◆ **DESCRIPTION OF THE TASK**: Search the material below for lines containing the string "avatar", and copy every one you find.

◆ **DATA SECTION**:
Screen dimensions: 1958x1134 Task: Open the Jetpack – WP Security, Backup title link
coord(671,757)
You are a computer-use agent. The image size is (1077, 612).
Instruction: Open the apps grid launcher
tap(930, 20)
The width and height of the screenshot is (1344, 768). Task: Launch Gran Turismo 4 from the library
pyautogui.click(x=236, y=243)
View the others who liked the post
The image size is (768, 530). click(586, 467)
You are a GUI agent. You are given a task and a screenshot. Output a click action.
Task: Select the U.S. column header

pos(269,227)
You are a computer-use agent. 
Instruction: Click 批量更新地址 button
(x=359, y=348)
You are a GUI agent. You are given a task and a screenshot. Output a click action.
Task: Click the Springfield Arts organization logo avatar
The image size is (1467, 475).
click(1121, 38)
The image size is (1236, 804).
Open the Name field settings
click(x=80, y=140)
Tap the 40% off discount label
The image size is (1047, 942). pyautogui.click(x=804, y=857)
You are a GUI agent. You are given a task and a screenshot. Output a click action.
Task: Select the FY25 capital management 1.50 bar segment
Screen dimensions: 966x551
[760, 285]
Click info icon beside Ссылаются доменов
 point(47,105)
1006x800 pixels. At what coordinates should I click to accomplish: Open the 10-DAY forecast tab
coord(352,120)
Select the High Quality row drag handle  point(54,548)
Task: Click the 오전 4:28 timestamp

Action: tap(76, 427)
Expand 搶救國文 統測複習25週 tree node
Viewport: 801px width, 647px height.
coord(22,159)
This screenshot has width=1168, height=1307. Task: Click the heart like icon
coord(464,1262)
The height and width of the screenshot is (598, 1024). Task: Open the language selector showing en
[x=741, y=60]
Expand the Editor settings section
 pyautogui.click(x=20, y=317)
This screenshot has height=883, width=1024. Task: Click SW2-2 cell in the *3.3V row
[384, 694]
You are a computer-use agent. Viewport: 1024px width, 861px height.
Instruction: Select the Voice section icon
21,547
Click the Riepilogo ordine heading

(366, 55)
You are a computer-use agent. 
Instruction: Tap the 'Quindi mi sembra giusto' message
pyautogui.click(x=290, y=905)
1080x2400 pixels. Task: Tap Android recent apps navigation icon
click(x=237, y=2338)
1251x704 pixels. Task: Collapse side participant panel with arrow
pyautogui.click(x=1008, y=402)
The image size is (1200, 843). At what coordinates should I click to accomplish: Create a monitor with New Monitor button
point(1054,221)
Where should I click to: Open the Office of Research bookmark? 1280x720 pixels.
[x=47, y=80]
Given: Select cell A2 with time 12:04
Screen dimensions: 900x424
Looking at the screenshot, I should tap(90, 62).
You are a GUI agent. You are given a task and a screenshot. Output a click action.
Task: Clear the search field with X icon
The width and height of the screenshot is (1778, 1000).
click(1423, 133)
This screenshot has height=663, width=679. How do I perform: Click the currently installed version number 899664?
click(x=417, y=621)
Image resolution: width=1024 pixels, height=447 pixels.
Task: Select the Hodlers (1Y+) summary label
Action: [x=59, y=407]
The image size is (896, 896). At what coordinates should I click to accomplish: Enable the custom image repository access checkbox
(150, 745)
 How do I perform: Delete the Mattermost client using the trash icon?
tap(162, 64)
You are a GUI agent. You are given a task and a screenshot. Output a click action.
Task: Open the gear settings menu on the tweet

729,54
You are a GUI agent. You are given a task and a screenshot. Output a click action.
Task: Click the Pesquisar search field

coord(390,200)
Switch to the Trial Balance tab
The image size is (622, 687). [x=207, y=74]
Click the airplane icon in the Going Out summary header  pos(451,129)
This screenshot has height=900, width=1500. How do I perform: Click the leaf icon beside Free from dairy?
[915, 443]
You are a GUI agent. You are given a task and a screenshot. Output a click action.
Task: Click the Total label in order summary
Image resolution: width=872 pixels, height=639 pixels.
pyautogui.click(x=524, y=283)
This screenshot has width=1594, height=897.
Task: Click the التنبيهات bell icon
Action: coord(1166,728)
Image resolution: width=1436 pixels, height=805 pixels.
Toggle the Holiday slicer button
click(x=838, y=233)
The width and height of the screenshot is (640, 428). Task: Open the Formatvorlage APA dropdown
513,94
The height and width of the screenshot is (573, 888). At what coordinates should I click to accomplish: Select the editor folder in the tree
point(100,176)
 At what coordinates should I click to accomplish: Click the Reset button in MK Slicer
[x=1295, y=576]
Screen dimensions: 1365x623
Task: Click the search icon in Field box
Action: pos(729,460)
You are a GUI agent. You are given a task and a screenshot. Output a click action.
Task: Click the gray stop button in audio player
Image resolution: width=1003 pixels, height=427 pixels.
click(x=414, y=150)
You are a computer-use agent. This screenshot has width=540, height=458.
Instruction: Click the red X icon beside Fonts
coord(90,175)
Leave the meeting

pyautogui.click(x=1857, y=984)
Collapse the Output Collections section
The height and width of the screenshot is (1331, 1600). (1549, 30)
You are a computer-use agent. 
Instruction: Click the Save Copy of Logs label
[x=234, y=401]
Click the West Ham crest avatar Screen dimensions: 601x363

◆ **EXERCISE RESPONSE**:
Task: Click the Springfield Arts organization logo avatar
Click the West Ham crest avatar Screen dimensions: 601x363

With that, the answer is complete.